Sounds a bit as blasphemy now, but during the 90’s I was sick and tired of watching Dale Earnhardt win all the time. So, when Jeff Gordon came on the scene and finally gave the Intimidator some competition in the Winston Cup, now the NASCAR Sprint Cup Series – immediately, I became a fan. All these years later, after witnessing the end of Gordon’s storied career, I am having a little trouble accepting Chase Elliott taking over the reins of the No. 24 and trust me, even going as far as resenting him for it. Perhaps others can relate to these feelings of frustration and understand the dilemma.
True, the No. 24 is just a number — just business. Gordon wants Elliott in the car and fully understanding, any and all rational thinking in this matter makes sense. But, there are still obnoxious yet, honest thoughts fully present during every glimpse of the ‘new’ No. 24 on my television. This feeling has also overcome my seeing the No. 24 used in the XFINITY Series before Gordon’s retirement – so these unfair notions are not Elliott specific.
Honestly there’s nothing against Elliott, as he comes off as being a tremendous talent and individual. And, in my defense, my resentment does not go as far to throw insults or overly criticize Elliott. There’s full respect for him as a competitor and without doubt, he is a huge part of the sport’s future.
But, the more the season progresses — the more unfair my state of mind against Elliott becomes a reality . All the way to that of being satisfied, he crashed out at Las Vegas. Yes the lack of compromise and compassion are certainly a part of my age progressing. But happy a rookie wrecked is simply ridiculous.
Although there’s respect and understanding of the policy to not retire numbers in NASCAR, it still made me feel a little flustered the first couple of times seeing the No. 3 in the truck series.
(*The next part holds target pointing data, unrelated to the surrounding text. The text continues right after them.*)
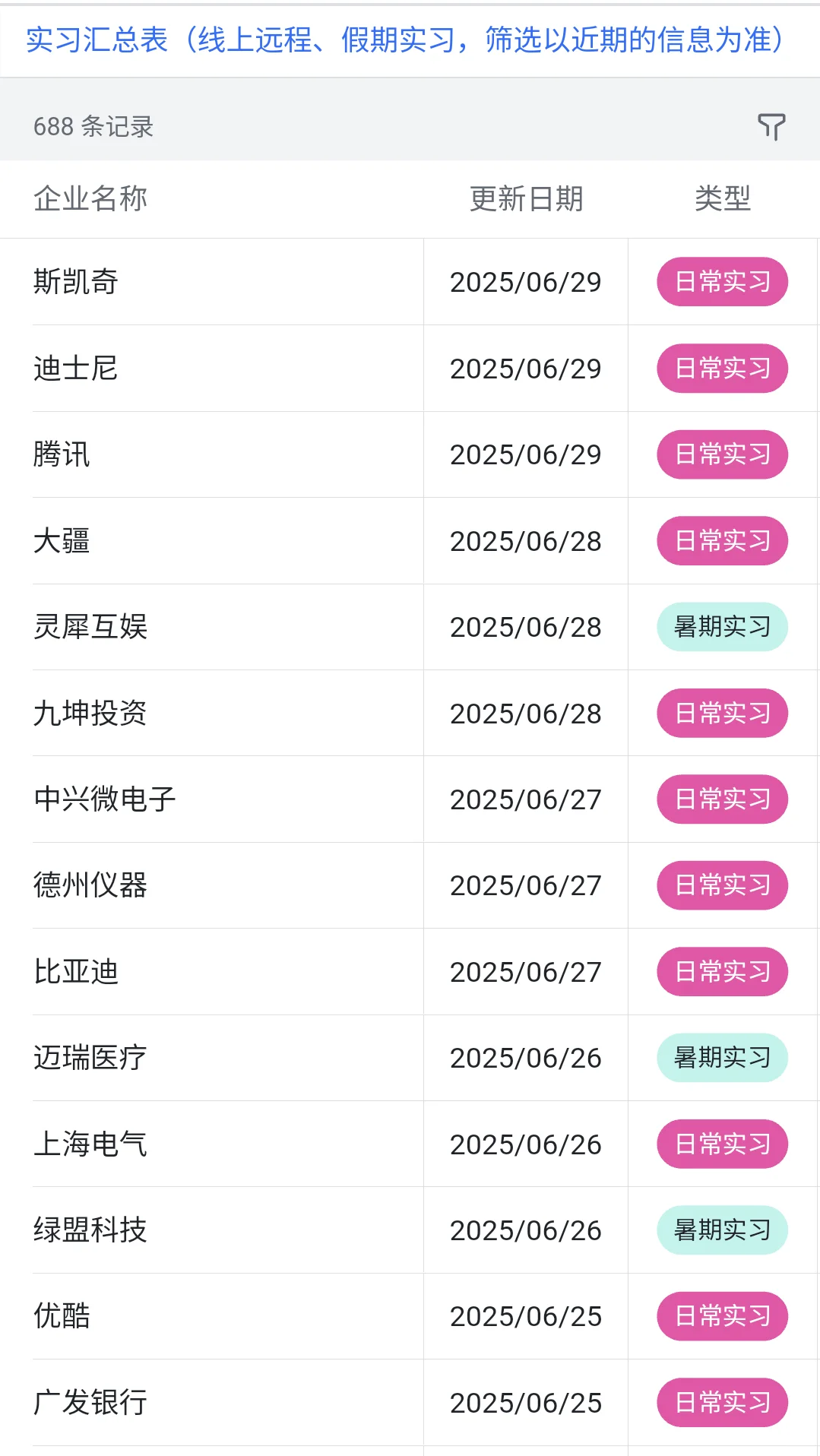The width and height of the screenshot is (820, 1456).
Task: Open the 迪士尼 record
Action: coord(410,369)
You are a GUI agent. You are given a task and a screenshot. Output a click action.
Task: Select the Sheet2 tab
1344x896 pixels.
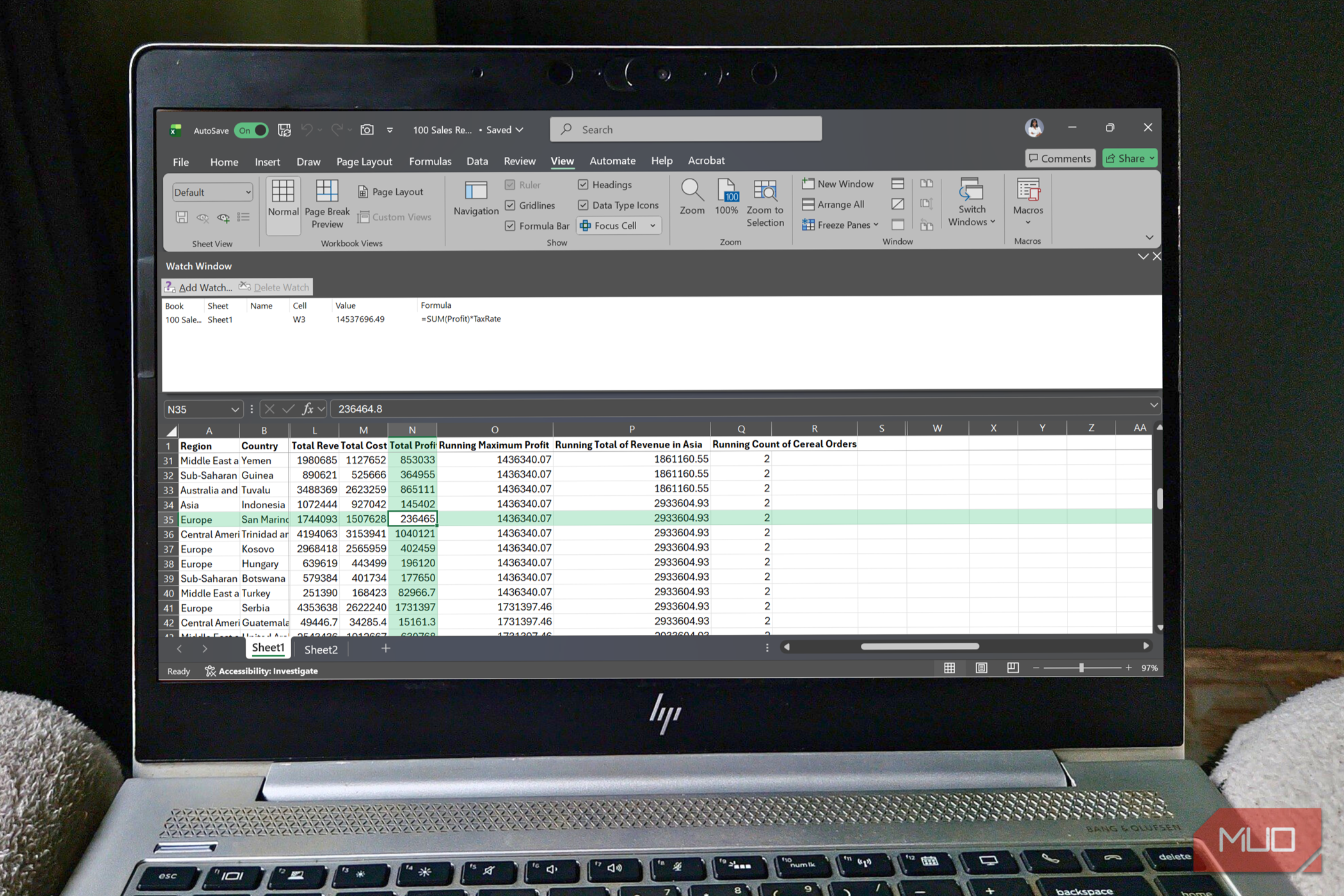[320, 649]
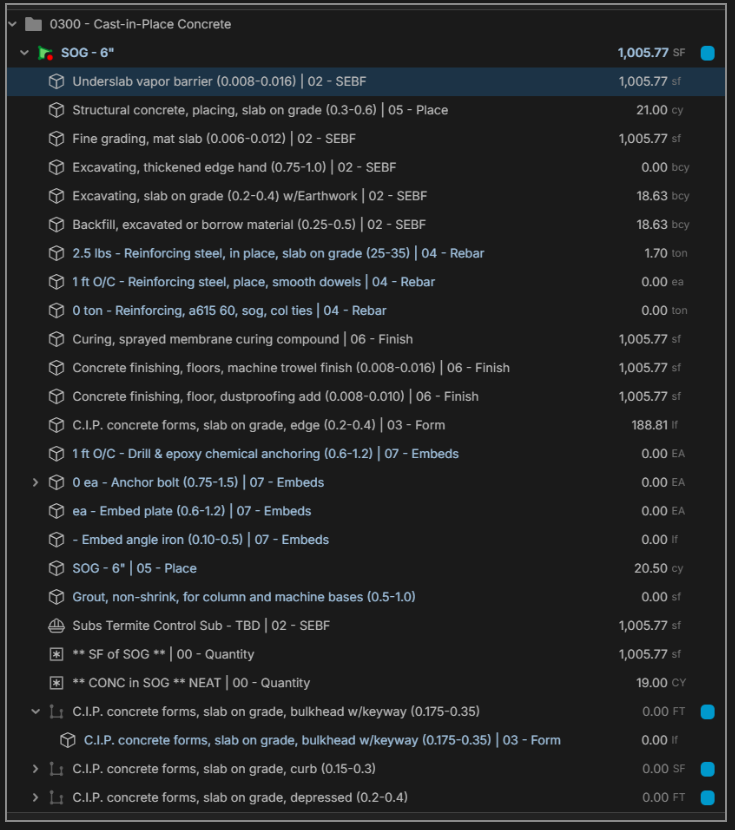Click the cube icon beside Grout, non-shrink
Screen dimensions: 735x830
click(57, 597)
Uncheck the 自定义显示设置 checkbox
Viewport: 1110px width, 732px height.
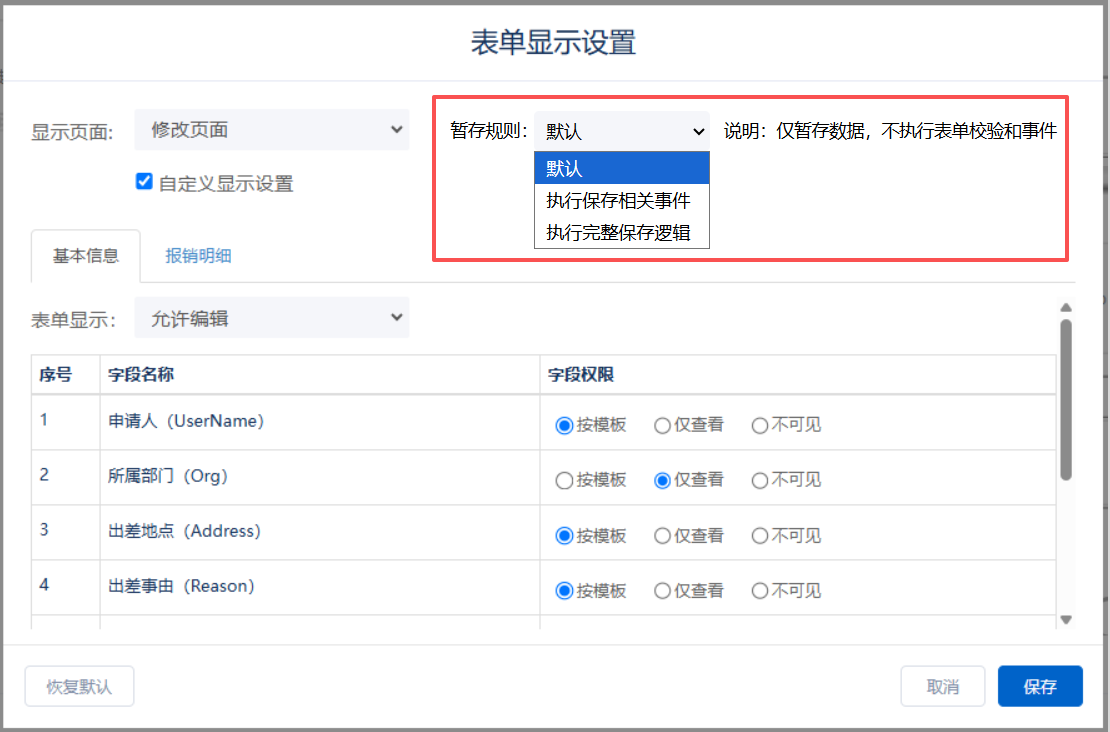(144, 182)
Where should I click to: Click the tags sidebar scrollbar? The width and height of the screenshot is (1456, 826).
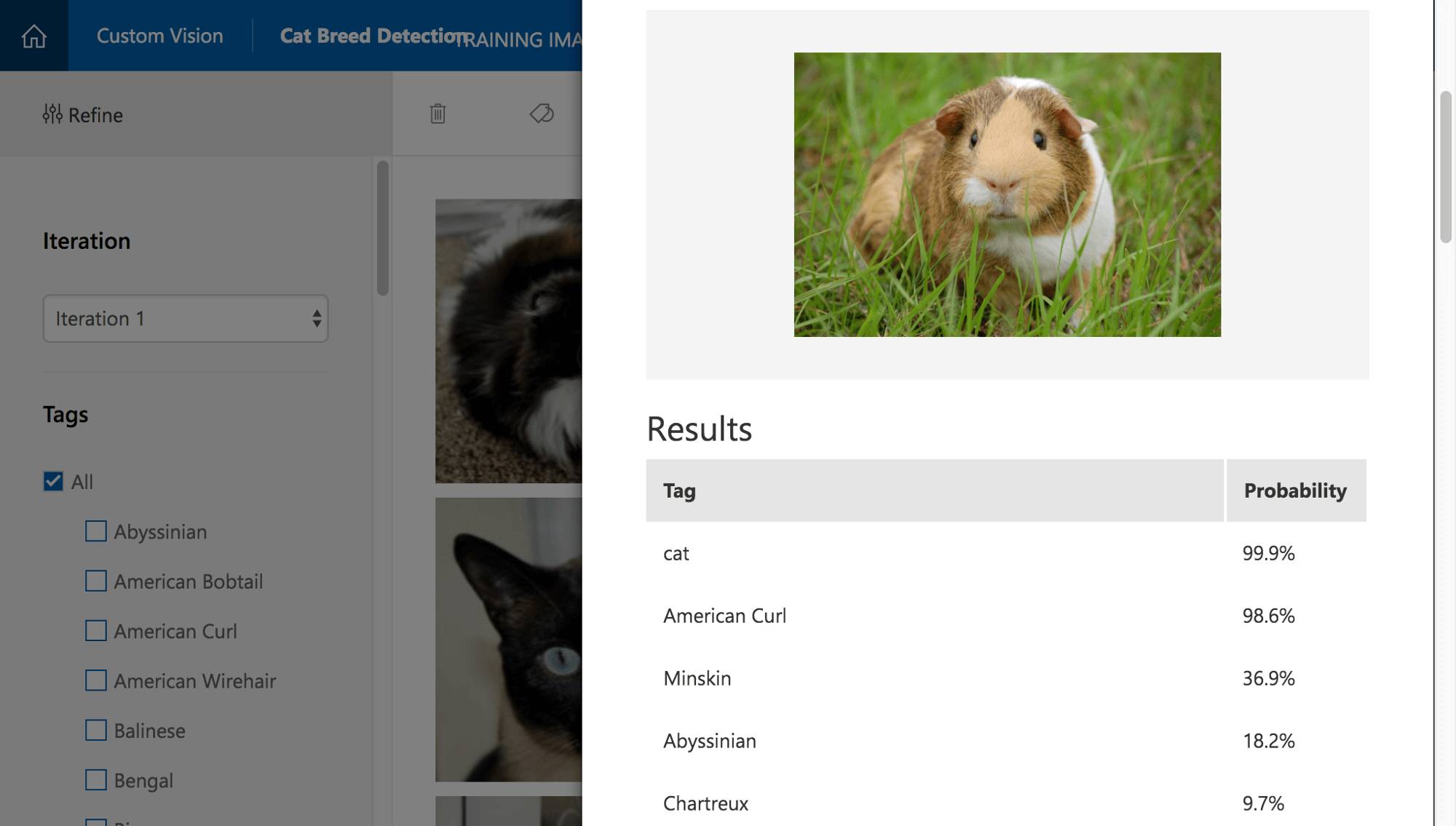tap(382, 229)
But, the between years of not having the number run in NASCAR’s premier series, made it seem alright. Trust me — if Kevin Harvick came out with a No. 3 on that white Goodwrench car, me and most likely many others would have flipped.
Sure, in another 20 years of following NASCAR, there will be less association for me with matching numbers to drivers, and in time I’ll be trying to remember or understand why these thoughts ever crossed my mind. My best shot at making sense of all this is my loyalty as a fan. But more likely, I’m too set in my ways to accept this change.
Perhaps the sight of the No. 24 back in victory lane will bring full relief of this personal dilemma. Until then, I’ll stay stubbornly and selfishly silent and sub-consciously deal with the new driver of the No. 24.